2021年09月03日 | COVID-19
(ちなみにDWHというのはこういうやつ。)

Fleuren LM, Dam TA, Tonutti M, et al.
The Dutch Data Warehouse, a multicenter and full-admission electronic health records database for critically ill COVID-19 patients.
Crit Care. 2021 Aug 23;25(1):304. PMID: 34425864.


オランダにある81のICUのうち66が参加表明し、そのうち35が実際にデータ提供を行なった。
この文献は、COVIDの疫学データを示しているのではなく、そういう大きなDWHをICUという環境でどうやって作るかについて説明している。

単純に、すごい。
何がすごいって、その行動力とスピード。
理屈は簡単で、すでに電子的に各病院に電子的に蓄えられている情報を集めるだけ。
でもそれを実際に行うにはたくさんの壁がある。

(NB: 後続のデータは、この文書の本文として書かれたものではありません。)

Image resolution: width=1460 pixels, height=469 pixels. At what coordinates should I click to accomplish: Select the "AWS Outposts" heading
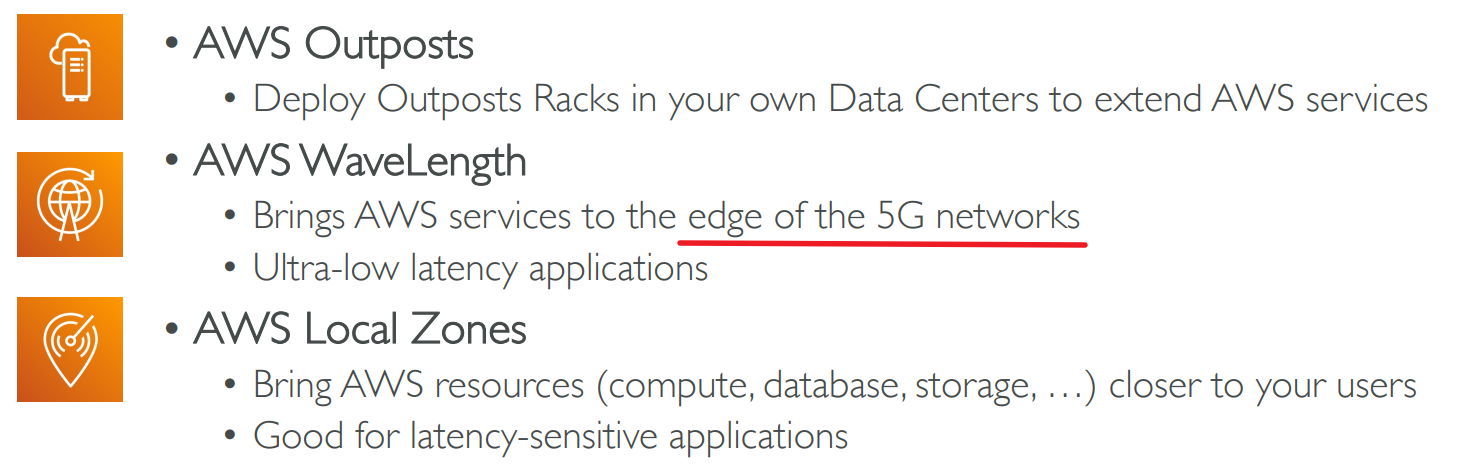click(x=334, y=44)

倫理的な側面はもちろんだけど、一番大変なのは、病院によって使っているソフトウェアが違うし、収集している項目も違うし、項目名も違うこと。それをこれだけの短時間で実際にデータ収集するところまでやってしまうとは。単純にすごい。

この文献を読むと、その大変さが垣間見られる。
例えばFiO2だけでも6項目もあるんだよ。そうやって施設の違いを吸収しているんだ。
なるほど。とても勉強になった。